The lines wanted run from the first one below through the one with "Plc (735, 1333)". Return them exactly.

*** INFORMATION GIVEN ***

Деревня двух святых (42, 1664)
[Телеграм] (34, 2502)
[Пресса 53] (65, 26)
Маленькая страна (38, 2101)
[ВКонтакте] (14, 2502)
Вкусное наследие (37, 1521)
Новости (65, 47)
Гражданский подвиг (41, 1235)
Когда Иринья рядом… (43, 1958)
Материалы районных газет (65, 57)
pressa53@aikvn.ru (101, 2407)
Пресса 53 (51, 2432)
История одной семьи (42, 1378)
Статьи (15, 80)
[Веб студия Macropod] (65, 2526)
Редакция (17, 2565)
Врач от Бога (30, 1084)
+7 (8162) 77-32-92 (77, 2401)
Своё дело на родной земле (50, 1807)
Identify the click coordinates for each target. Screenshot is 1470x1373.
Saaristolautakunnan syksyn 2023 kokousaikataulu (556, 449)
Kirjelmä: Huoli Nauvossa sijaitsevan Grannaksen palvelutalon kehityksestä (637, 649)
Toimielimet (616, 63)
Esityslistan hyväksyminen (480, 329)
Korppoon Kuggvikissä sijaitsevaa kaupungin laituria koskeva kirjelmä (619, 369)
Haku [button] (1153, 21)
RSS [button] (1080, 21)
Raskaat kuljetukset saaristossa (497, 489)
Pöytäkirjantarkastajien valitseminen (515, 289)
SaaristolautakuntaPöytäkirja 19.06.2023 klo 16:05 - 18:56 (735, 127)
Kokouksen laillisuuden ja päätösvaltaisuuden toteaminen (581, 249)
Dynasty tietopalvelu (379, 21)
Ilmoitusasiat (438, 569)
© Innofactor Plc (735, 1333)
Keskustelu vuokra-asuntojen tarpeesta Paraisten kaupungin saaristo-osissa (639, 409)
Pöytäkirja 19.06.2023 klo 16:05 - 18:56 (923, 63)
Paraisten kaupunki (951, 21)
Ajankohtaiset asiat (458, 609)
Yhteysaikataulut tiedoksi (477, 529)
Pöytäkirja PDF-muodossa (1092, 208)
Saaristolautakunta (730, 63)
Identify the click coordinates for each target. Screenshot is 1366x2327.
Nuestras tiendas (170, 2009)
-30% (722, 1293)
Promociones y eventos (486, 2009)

*** End of INFORMATION GIVEN ***

◆ **ANSWER BELOW**:
Деревня двух святых (42, 1664)
[Телеграм] (34, 2502)
[Пресса 53] (65, 26)
Маленькая страна (38, 2101)
[ВКонтакте] (14, 2502)
Вкусное наследие (37, 1521)
Новости (65, 47)
Гражданский подвиг (41, 1235)
Когда Иринья рядом… (43, 1958)
Материалы районных газет (65, 57)
pressa53@aikvn.ru (101, 2407)
Пресса 53 (51, 2432)
История одной семьи (42, 1378)
Статьи (15, 80)
[Веб студия Macropod] (65, 2526)
Редакция (17, 2565)
Врач от Бога (30, 1084)
+7 (8162) 77-32-92 (77, 2401)
Своё дело на родной земле (50, 1807)
Identify the click coordinates for each target. Screenshot is 1470x1373.
Saaristolautakunnan syksyn 2023 kokousaikataulu (556, 449)
Kirjelmä: Huoli Nauvossa sijaitsevan Grannaksen palvelutalon kehityksestä (637, 649)
Toimielimet (616, 63)
Esityslistan hyväksyminen (480, 329)
Korppoon Kuggvikissä sijaitsevaa kaupungin laituria koskeva kirjelmä (619, 369)
Haku [button] (1153, 21)
RSS [button] (1080, 21)
Raskaat kuljetukset saaristossa (497, 489)
Pöytäkirjantarkastajien valitseminen (515, 289)
SaaristolautakuntaPöytäkirja 19.06.2023 klo 16:05 - 18:56 (735, 127)
Kokouksen laillisuuden ja päätösvaltaisuuden toteaminen (581, 249)
Dynasty tietopalvelu (379, 21)
Ilmoitusasiat (438, 569)
© Innofactor Plc (735, 1333)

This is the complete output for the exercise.